Though working at a different school every time that I get called in creates its own set of stresses, I know that this is part of the learning curve. I am learning so much more than just 'the job'.
I have the opportunity to work in many different scenarios, with different staff and different dynamics at play. I choose to see this as 'shopping' for the (eventual) full-time position of my choosing.
I am taking tentative steps towards my future. A destination that I was convinced was 'the one' a few short weeks ago. One idle week at home (waiting for the phone to ring), placed all sorts of doubt in my mind.

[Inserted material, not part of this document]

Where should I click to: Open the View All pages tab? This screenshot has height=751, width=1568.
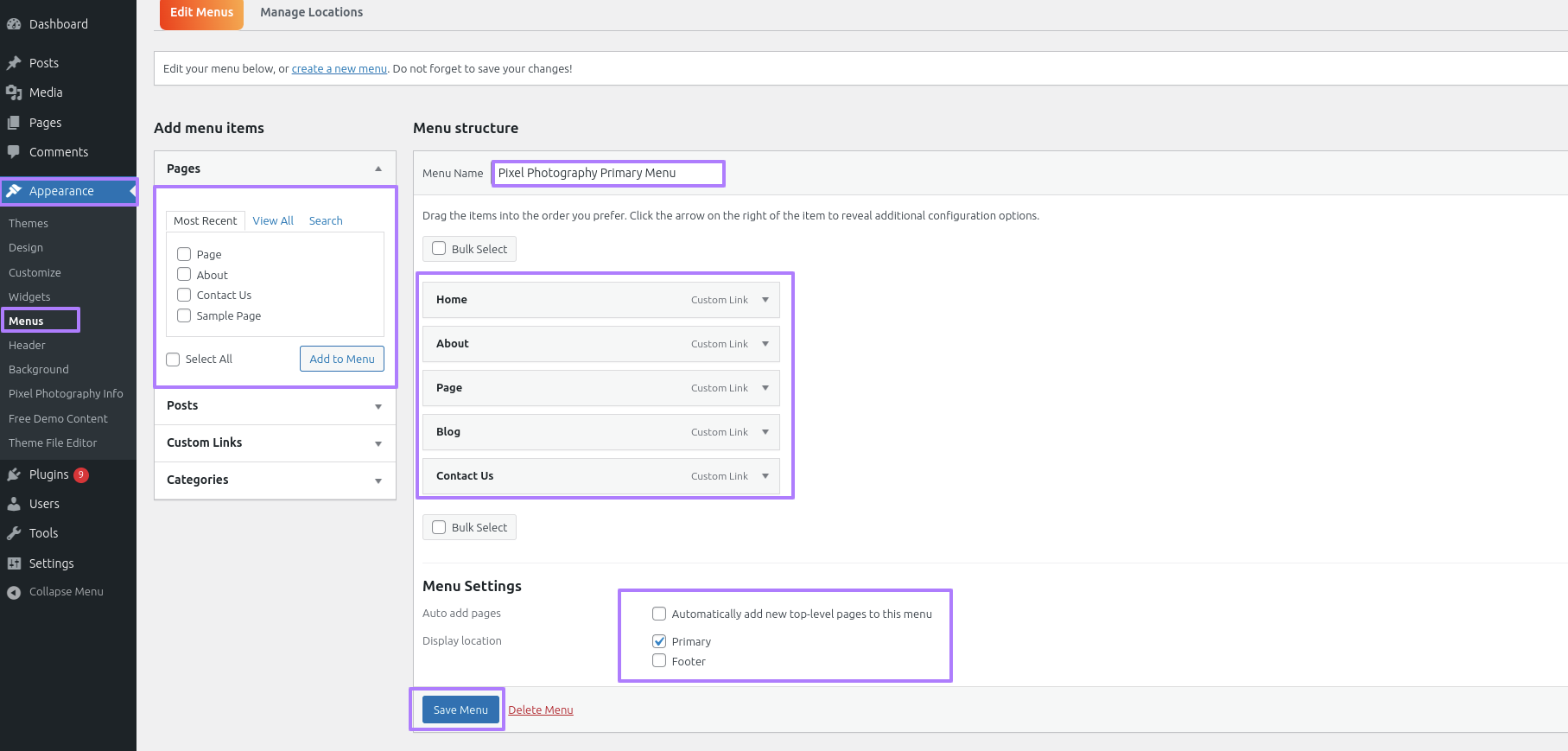(x=273, y=221)
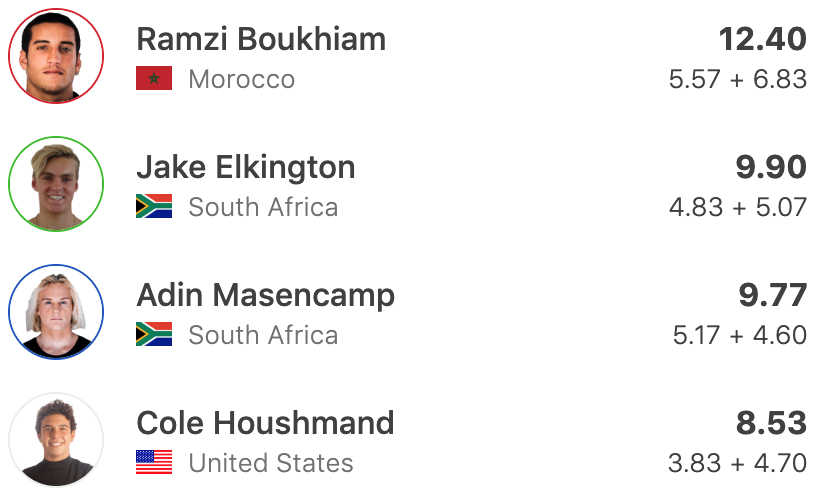Click Adin Masencamp's profile photo
Image resolution: width=830 pixels, height=500 pixels.
click(56, 312)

I was 'tested' many, many times throughout my daycare career. Families would come and go. I would look ahead and question my ability to pay the bills. I had choices. I always chose to forge ahead with my decision to work from home. Each and every time that I firmly decided within myself to persevere, I was rewarded. Opportunities arose that allowed me to not only keep doing what I chose to do ... but allowed me the luxury of paying the bills.
Yesterday, I made the firm decision within myself to keep going in the direction that I knew was what I believed to be in my best interests. Now and in the future.
I shook off the pressure of deciding an alternate route. I don't have the energy, stamina nor self-esteem to choose an alternate direction right now. Especially because I already thought I was on the right path.
I still believe that I am on the correct highway. I have the opportunity to check out the side roads before I commit to following them to the end.
I am going to enjoy and make the most of this journey.